Particle design of naproxen-disintegrant agglomerates for direct compression by a crystallo-co-agglomeration technique.

The purpose of the present research was to obtain directly compactible agglomerates of naproxen containing disintegrant by a novel crystallo-co-agglomeration (CCA) technique. Acetone-water containing hydroxypropylcellulose (HPC) was used as the crystallization medium. Acetone acted as a good solvent for naproxen as well as a bridging liquid for agglomeration of crystallized drug with disintegrant and aqueous phase as non-solvent. The agglomerates were characterized by differential scanning calorimetry (DSC), powder X-ray diffraction (XRPD) and scanning electron microscopy. The agglomerates were compressed at different compression pressures and dissolution studies were carried out for the tablets produced at lowest compression force. The growth of particle size and the spherical form of the agglomerates resulted in formation of products with good flow and packing properties. The improved compaction properties of the agglomerated crystals were due to the fragmentation which occurred during compression. DSC and XRPD studies showed that naproxen particles, crystallized in the presence of HPC and disintegrant did not undergo structural modifications. The dissolution rate of naproxen from the agglomerates could be controlled by the amount of included disintegrant, being enhanced as the latter was increased.
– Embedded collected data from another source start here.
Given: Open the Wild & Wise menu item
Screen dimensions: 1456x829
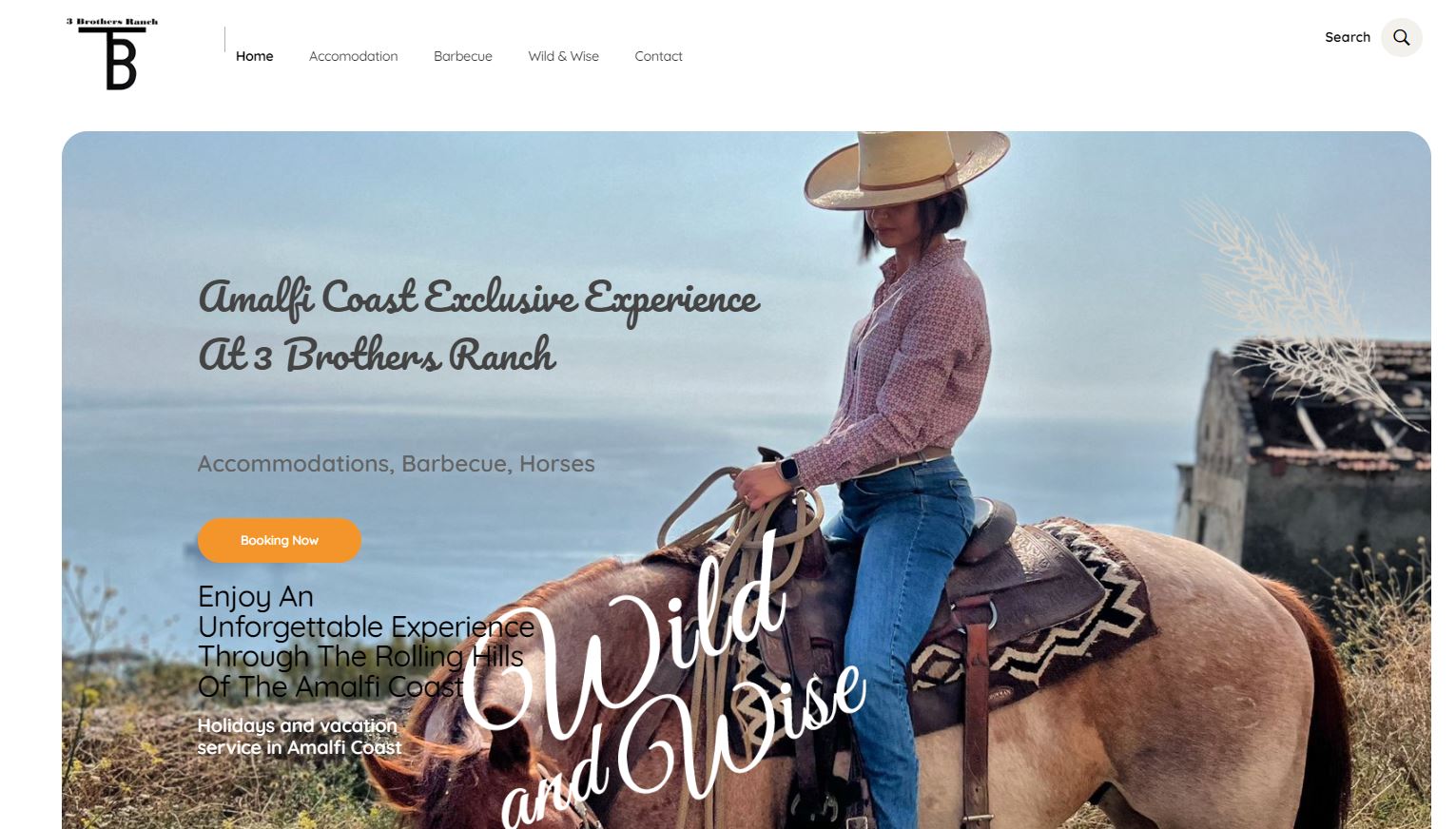Looking at the screenshot, I should click(x=563, y=56).
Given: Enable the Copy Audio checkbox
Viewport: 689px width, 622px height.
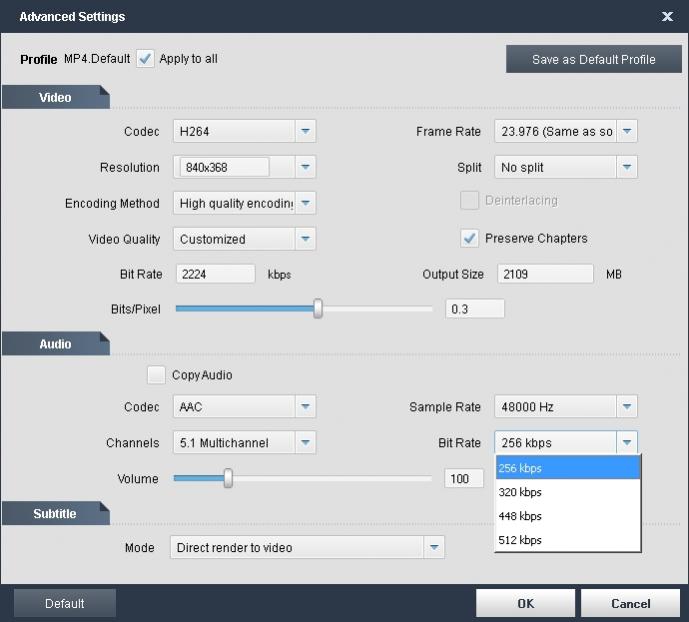Looking at the screenshot, I should (156, 375).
Moreover, the results showed that when the disintegrants were included both intragranularly and extragranularly during agglomeration of naproxen particles, tablets containing these agglomerates dissolved at a faster rate than the tablets containing crystallized naproxen with the same amount of disintegrant incorporated only extragranularly by physical mixing. In conclusion, the properties of agglomerated crystals, such as flowability, compactibility and dissolution rate were improved profoundly using the developed technique resulting in successful direct tableting without need to additional process of physical blending of agglomerates and disintegrants.